They packed everything they could find in a few bags, and ran to the train station.

My father remembers leaving his shoes under the dining table, and running out barefoot - there was no time to waste.

On the way to the station, one of my uncles remembers seeing dead bodies floating in the river.

Many of them were women, their tikas (ink worn by married Hindu women) smeared by the water.

It was a violent and uncertain time.

Like millions of other refugees, my family had to find a new home. My grandfather had already made many trips to Java for business - and had made some contacts there whom he said could help in this time of urgent need.

And so they left the subcontinent, this family of 11, on a ship bound for the East Indies.

From a nation where they risked being persecuted by Muslims, they headed for the world's most populous Muslim nation: Indonesia.

My family stayed and prospered here thanks to the hospitality of this nation and the generosity of its people.

A shopping mall in Jakarta
Sprawling shopping malls have brought foreign luxury brands to the city

Acquired taste

I grew up in Jakarta and have always called it home. But the Jakarta of my childhood has changed dramatically.

Jakarta's skyline is now dotted with skyscrapers and sprawling mega-malls. The glitzy, glamorous signs of foreign luxury brands are plastered on billboards and giant photos of beautiful models advertising the latest fashions are splashed everywhere.

It wasn't always like this. When I was growing up there were only a handful of malls in the city and if you wanted foreign brands, you had to shop overseas.

Jakarta itself was a much smaller city back then too. Today it is one of the largest metropolitan areas in the world, but in the 1970s, much of the Jakarta we know today was still swampland or tiny villages.

It has mushroomed in the last few decades, as people have migrated here from other Indonesian cities in the hope of finding work.

The locals call it the Big Durian, because of its many layers. The durian fruit is an acquired taste - it's pungent at first, but once you take a bite, it's delicious.

But with all that migration has come a much bigger strain on the city's infrastructure, which hasn't kept up with Jakarta's growth.

Anti-corruption protestors in Jakarta
Indonesia is no longer ruled by an authoritarian dictatorship

Vibrant democracy

As a child, I remember sitting in the school bus in traffic for up to an hour, but that same journey today can take almost double the time.

The strong growth in the economy over recent years has meant that more people here can buy cars and motorcycles, but the government has yet to build enough roads, highways and ports to allow Indonesia's economy to reach its full potential.

It's not just the façade of the city that has changed though. Indonesia is a different country today.

As a young girl, I grew up in a country that was ruled by an authoritarian dictator; today, it is a young vibrant democracy, with all the flaws that come with making that transition.

One of the more worrying trends has been the rise of conservative Islam, a departure from the Indonesian Islam that allowed my family to come here so many years ago and live as peacefully as they have.

Recent attacks by Islamic extremist groups on churches and Muslim minority sects have gone unpunished - a sign according to some that the government is pandering to the hardliners.

==========

### PROBLEMS TO SOLVE
• 1. Output the passage of the piece about Jakarta starting at "It wasn't always" and ending at "to shop overseas.".
• 2. Decide whether each statement agrees with the piece about Jakarta, answering yes or no and quoting the words that settle it. (a) The family that left the subcontinent numbered 11 people. (b) When the writer was growing up, Jakarta had many malls selling foreign brands. (c) The locals call Jakarta the Big Durian because of its many layers.
Nothing in the records is needed for this work.

==========

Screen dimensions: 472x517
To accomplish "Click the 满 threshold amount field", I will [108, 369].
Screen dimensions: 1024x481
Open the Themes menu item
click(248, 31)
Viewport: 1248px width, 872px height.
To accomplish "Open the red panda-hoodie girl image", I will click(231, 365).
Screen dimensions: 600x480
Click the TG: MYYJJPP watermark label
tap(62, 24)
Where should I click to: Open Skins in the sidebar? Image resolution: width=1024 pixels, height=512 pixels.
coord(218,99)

==========

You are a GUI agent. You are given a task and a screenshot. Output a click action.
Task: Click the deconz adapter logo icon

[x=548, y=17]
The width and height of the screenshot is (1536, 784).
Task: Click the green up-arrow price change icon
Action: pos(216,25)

==========

### LIST OF ANSWERS
• 1.
It wasn't always like this. When I was growing up there were only a handful of malls in the city and if you wanted foreign brands, you had to shop overseas.

• 2.
(a) Yes: "this family of 11, on a ship bound for the East Indies"
(b) No: "there were only a handful of malls in the city and if you wanted foreign brands, you had to shop overseas"
(c) Yes: "The locals call it the Big Durian, because of its many layers"